TASK DESCRIPTION:
Should an entry contain an image, omit it and repeat the rest exactly.

Collected data
--
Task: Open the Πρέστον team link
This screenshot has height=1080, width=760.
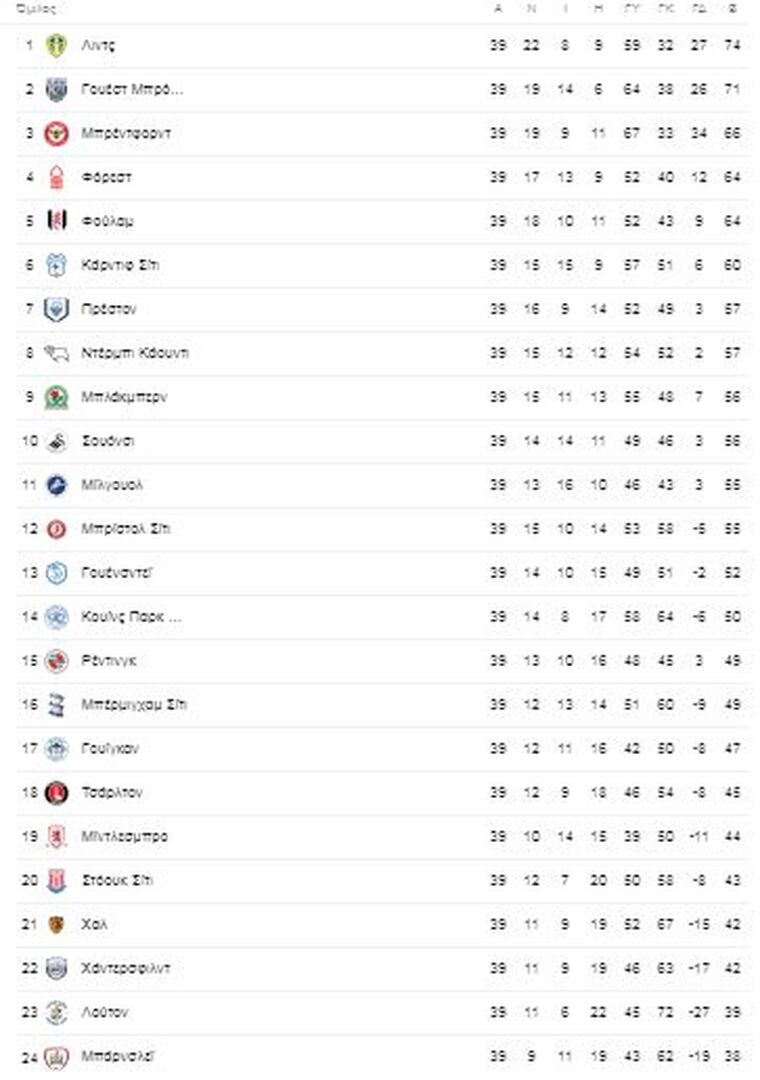Action: [109, 309]
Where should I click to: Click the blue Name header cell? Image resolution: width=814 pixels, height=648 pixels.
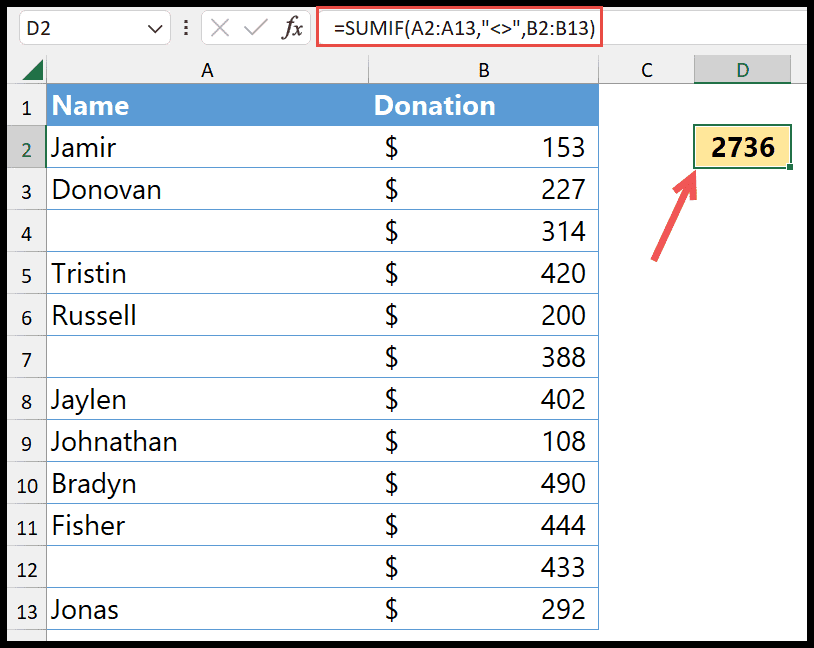coord(207,106)
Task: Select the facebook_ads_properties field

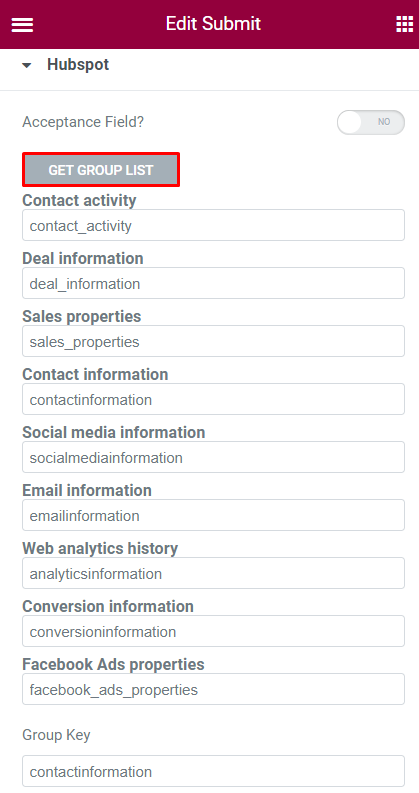Action: click(213, 689)
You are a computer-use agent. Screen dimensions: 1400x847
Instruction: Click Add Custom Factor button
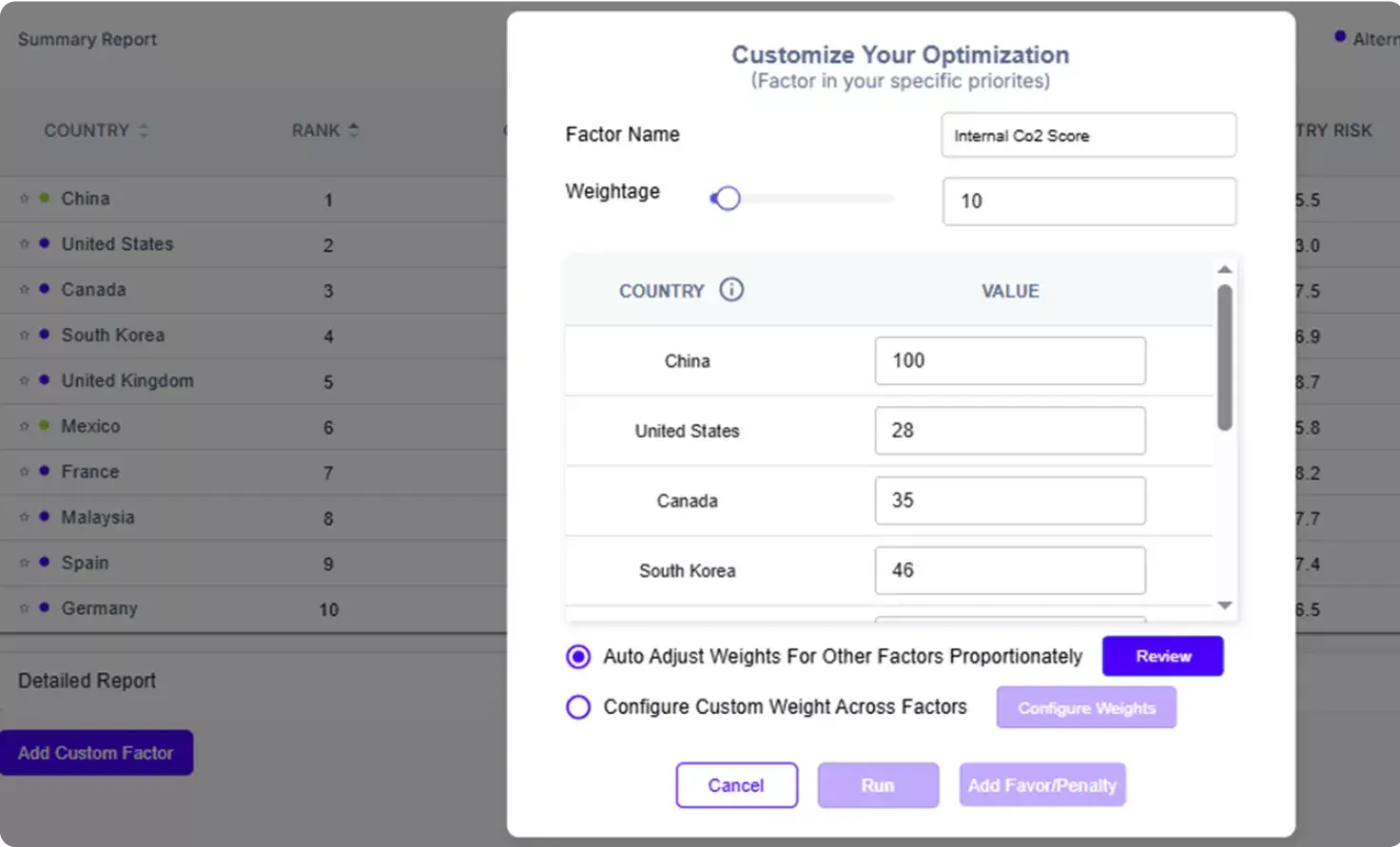96,753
--
SOLUTION FOR THIS PROBLEM:
Task: Open the Πρέστον team link
This screenshot has height=1080, width=760.
Action: [109, 309]
Where should I click to: Click the blue Name header cell? Image resolution: width=814 pixels, height=648 pixels.
coord(207,106)
Task: Select the facebook_ads_properties field

Action: click(213, 689)
You are a computer-use agent. Screen dimensions: 1400x847
Instruction: Click Add Custom Factor button
96,753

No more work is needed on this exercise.